→ **Extrait source**
• • •
Le chapitre V du titre Ier du livre II du code des postes et des communications électroniques est ainsi modifié :

1° Après l’article L. 39‑1, il est inséré un article L. 39‑1‑1 ainsi rédigé :

« Art. 3911. – Est puni d’un an d’emprisonnement et de 150 000 euros d’amende le fait :

« 1° d’exploiter des appareils mentionnés à l’article L. 34‑11 sans autorisation préalable ;

« 2° de ne pas exécuter – totalement ou partiellement ‑ les injonctions prises sur le fondement du I de l’article L. 34‑11‑3. » ;

2° À l’article L. 39‑6, la référence : « L. 39‑1 » est remplacé par les références : « L. 39‑1 et L. 39‑1‑1 » ;

3° Au premier alinéa de l’article L. 39‑10, après la référence : « L. 39‑1 », est insérée la référence : « L. 39‑1‑1 ».
• • •
→ **Actions à mener**
1. Relevez, sans doublon, toutes les références d'articles précédées de « L. » que cite l'extrait sur le code des postes.
2. Reprenez l'extrait sur le code des postes après sa dernière phrase et rédigez-en la suite.
• • •
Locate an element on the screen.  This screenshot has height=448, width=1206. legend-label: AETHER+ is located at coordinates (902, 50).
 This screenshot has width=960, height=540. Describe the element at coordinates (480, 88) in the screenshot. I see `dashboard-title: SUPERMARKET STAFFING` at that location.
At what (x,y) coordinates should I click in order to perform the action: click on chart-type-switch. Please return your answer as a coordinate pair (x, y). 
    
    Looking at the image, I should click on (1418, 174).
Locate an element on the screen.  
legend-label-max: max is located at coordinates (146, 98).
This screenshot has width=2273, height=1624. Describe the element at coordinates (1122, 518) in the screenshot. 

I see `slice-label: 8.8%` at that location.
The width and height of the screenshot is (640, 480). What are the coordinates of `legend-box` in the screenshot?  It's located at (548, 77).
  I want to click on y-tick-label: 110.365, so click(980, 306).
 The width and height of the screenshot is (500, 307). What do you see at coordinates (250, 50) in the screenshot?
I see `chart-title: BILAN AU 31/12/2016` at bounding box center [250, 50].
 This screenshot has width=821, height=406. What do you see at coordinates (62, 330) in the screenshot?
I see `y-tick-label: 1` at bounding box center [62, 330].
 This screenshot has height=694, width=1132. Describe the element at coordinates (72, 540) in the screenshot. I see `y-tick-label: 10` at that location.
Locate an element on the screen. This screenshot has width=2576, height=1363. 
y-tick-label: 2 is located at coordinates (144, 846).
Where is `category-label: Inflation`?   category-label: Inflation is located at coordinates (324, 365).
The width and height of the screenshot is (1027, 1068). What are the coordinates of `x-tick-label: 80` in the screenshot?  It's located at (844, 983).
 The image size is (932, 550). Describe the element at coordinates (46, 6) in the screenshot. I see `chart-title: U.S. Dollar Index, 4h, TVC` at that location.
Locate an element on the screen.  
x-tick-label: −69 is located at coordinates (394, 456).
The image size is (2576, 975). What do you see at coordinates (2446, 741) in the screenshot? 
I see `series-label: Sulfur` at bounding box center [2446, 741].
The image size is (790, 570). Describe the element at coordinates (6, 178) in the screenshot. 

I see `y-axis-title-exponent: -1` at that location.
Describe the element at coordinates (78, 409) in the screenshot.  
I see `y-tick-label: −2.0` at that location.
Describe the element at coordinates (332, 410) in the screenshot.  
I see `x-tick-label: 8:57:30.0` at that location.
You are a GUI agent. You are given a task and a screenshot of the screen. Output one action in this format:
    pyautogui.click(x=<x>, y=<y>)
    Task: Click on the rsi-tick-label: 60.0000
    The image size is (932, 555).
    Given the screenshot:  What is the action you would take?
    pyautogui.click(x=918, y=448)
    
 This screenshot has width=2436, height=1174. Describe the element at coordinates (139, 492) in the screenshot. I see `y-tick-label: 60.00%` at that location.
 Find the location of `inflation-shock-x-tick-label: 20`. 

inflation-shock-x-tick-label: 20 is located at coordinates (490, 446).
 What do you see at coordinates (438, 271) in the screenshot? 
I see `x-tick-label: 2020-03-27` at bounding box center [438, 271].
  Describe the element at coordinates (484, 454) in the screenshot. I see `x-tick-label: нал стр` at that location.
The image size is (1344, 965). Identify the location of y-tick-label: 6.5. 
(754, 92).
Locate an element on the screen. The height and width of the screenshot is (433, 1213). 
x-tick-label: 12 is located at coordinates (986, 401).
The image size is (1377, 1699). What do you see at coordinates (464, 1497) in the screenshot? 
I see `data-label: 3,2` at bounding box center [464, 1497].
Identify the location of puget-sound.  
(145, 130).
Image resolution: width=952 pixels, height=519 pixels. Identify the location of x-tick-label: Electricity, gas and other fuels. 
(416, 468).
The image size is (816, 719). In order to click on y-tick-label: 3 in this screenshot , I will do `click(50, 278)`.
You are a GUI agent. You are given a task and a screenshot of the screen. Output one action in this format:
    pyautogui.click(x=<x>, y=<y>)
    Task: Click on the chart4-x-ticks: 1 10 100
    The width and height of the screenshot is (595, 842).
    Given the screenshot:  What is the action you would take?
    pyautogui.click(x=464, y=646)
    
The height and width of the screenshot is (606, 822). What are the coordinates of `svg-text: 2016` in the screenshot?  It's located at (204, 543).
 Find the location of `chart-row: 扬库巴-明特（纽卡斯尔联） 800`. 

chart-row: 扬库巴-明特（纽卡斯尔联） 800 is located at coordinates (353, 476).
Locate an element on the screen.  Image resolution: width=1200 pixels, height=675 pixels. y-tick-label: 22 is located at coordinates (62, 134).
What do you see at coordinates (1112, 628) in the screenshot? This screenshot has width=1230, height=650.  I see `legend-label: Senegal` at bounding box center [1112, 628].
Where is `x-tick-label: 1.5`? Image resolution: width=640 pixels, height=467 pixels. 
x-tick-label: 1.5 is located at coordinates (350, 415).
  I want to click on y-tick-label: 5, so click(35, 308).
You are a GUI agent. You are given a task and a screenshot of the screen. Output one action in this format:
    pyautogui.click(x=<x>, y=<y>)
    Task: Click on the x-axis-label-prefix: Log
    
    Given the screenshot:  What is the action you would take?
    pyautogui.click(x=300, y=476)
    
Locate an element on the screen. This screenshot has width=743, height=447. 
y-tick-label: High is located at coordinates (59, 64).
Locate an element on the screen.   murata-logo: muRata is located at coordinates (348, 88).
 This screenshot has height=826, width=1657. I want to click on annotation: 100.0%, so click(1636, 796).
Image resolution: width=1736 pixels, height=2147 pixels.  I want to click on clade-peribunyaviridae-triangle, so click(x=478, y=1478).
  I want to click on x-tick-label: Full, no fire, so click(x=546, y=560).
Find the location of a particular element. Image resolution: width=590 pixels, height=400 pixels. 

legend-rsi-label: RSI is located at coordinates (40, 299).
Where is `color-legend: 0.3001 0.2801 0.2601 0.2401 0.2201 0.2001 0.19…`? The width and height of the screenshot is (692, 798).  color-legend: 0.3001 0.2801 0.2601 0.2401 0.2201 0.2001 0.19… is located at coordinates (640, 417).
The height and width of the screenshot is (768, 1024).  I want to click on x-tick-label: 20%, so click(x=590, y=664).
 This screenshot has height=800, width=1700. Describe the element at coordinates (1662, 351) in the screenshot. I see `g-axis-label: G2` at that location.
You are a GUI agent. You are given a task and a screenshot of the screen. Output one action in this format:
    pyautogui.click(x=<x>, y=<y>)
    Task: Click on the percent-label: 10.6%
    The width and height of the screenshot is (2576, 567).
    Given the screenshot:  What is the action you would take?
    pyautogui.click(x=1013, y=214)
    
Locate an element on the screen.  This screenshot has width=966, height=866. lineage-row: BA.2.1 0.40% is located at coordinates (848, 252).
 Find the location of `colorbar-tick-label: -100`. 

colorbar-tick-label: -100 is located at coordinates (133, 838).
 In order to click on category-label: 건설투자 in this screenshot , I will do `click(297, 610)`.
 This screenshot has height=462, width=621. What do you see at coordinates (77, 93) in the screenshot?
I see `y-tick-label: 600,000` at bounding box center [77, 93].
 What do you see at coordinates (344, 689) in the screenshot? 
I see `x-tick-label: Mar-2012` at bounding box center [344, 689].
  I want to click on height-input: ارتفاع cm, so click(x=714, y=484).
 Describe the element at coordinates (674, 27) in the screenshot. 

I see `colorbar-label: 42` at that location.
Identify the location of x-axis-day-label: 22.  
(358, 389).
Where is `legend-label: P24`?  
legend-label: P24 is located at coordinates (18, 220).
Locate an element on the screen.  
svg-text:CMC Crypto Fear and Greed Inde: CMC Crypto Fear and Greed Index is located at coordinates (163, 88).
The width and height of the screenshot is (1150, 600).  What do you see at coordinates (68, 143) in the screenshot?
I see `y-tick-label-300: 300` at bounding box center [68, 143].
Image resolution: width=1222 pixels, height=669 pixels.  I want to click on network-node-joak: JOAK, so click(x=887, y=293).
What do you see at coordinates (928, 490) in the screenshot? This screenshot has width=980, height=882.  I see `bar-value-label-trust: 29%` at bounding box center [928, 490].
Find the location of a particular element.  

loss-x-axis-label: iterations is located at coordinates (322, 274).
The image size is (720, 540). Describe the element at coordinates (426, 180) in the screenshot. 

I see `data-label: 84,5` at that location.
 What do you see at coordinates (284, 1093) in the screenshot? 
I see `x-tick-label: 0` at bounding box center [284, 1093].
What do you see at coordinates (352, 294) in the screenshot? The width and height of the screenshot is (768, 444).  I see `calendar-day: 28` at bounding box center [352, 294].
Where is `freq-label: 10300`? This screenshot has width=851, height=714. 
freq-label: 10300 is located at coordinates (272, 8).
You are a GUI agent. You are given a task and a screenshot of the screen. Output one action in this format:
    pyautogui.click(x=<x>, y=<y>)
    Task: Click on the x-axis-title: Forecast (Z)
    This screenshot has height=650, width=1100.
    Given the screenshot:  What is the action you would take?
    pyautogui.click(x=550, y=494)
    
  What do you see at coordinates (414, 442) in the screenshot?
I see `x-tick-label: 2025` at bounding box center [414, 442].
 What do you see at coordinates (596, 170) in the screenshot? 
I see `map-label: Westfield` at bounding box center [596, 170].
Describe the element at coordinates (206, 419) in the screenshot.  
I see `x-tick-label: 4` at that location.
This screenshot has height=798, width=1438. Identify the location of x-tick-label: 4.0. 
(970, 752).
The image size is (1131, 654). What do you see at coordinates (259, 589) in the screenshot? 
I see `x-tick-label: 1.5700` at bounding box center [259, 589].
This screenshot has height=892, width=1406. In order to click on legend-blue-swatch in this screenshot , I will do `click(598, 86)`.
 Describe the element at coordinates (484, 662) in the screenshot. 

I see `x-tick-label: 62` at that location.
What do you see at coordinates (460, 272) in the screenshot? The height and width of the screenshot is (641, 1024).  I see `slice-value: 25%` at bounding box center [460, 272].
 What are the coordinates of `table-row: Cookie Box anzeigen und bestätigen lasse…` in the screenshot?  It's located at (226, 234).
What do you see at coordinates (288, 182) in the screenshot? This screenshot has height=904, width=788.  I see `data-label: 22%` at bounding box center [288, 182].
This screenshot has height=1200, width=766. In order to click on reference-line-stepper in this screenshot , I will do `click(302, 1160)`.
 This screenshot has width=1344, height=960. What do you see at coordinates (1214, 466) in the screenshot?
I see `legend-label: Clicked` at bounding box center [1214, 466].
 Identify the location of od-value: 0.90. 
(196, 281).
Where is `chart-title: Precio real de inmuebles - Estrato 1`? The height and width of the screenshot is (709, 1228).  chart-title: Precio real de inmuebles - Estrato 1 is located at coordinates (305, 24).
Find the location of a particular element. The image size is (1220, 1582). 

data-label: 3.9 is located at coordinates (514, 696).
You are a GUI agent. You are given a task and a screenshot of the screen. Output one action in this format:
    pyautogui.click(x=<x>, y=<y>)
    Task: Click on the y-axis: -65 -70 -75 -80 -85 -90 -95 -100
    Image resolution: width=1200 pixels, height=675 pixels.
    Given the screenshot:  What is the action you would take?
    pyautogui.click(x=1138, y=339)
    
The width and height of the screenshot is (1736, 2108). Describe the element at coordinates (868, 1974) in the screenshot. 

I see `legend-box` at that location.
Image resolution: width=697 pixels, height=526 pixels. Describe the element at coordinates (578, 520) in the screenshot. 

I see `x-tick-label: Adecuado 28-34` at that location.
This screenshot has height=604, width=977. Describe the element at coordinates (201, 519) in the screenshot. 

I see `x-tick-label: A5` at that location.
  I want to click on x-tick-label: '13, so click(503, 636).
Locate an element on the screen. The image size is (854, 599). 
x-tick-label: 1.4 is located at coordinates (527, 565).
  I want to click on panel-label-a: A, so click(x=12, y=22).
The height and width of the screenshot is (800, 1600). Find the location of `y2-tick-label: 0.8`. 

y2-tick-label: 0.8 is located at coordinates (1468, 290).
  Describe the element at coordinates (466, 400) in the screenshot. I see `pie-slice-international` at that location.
• • •
→ **Réponses dans l'ordre**
1. L. 39‑1, L. 39‑1‑1, L. 34‑11, L. 34‑11‑3, L. 39‑6, L. 39‑10

2.
Article 3

L’article 1er est applicable à l’exploitation des appareils, mentionnés à l’article L. 34‑11 du code des postes et des communications électroniques, installés depuis le 1er février 2019.

Les opérateurs qui exploitent  des appareils soumis à autorisation, en vertu de l’article L. 34‑11 du code de postes et de télécommunications électroniques, à la date d’entrée en vigueur de la présente loi disposent d’un délai de deux mois pour déposer la demande d’autorisation préalable prévue à ce même article.